■ Problem details ■
Below are records; copy every line in them that holds the word "button".

Saved entries:
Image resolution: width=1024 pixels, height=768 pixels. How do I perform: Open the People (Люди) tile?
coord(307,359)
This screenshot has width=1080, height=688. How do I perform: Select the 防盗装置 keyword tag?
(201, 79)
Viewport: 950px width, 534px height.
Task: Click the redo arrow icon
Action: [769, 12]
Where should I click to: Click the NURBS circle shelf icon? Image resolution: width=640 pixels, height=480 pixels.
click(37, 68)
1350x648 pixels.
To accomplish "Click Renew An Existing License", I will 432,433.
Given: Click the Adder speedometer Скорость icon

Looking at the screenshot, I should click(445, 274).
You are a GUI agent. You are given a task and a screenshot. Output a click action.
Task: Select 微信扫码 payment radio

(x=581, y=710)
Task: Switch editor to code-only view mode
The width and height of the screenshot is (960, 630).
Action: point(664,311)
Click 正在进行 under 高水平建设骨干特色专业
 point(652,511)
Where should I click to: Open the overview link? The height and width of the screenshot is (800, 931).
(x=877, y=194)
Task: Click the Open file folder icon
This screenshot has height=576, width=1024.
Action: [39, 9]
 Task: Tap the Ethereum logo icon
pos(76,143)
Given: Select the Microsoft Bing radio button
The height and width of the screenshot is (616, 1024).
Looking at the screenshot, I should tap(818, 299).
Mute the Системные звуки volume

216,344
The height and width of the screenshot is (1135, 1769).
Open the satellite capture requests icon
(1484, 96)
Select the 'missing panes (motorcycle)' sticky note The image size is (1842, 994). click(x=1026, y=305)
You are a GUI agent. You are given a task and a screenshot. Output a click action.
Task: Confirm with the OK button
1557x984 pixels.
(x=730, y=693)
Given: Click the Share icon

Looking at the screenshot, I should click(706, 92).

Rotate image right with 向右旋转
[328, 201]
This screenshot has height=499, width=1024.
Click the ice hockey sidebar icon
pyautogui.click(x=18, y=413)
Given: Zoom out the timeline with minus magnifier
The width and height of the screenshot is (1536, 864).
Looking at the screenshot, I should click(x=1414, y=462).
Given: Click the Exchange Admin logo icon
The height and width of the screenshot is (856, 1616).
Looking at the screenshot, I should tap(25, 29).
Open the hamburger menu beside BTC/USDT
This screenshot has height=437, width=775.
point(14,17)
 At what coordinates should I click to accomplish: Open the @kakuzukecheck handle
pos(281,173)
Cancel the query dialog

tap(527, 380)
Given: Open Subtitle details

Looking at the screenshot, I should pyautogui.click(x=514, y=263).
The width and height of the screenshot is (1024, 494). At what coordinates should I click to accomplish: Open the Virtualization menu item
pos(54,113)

■ Answer to the problem ■
Given: Select the Microsoft Bing radio button
Task: Confirm with the OK button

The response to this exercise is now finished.